When we got inside, he took his coat off and put on a bright-colored jacket. I asked him why he would wear a bright jacket.
Afterwards, I get rid of it, he said. Obviously.
I still wasn’t sure that was the best idea—but I kept my mouth shut.
The field was uneven, so it wasn’t easy to cross it in the dark, and when I turned on my flashlight, Jan smacked me in the arm.
Off.
I shut it off.
He got a little ahead of me, and I ran to catch up.
Stephan just went home, huh.
He does what he’s told to do. The things Sco and me used to do to him when he was little, ha. Once we made him crawl through a thornbush. We told him it would be cool and he did it.
His brother’s in the army, yeah?
I don’t know. I don’t care about that guy. He can do what the fuck he wants.
When we got to the building, Jan took a bottle of something out of his backpack. Gasoline?

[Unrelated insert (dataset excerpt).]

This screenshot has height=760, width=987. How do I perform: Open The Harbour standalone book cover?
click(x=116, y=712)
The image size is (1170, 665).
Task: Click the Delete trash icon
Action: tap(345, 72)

It’s like gasoline, he said. Something like that. Wait here.
There was a stoop next to where the street had been, so, I went up to the fourth step and sat down. I couldn’t hear anything from inside. The building had just swallowed him up. Any number of people could disappear into it.
I smoked. I waited. I smoked another cigarette, another cigarette. I would have smoked another, but it was my last. It must have been half an hour later when I heard someone running and Jan shot out of the building.
Book it, he said, and grabbed my arm. We set out sprinting across the field. I tripped two or three times, but got right up and kept going. Somehow Jan stayed on his feet the whole way. When we got to the other side, there was a huge pile of tires.
This should do, he said, and got behind it.
I don’t know what the fuck is in there, so I don’t want to be near it if a gas line blows.
Nothing
and
nothing
and
nothing.
I was looking into the black and breathing hard. I couldn’t even really see the building, just an outline of all the buildings where the darkness got lighter in the distance. Then, I thought I heard something, and WHOOSH!
That whole half of the world turned red. It was like a huge flame tongue erupted out of all the windows at the same time. It flashed away and I couldn’t see anything at all, and then a half second later, there was more, this time it was smaller flames that came, but they stayed, all along one line—about halfway up the building I’d guess.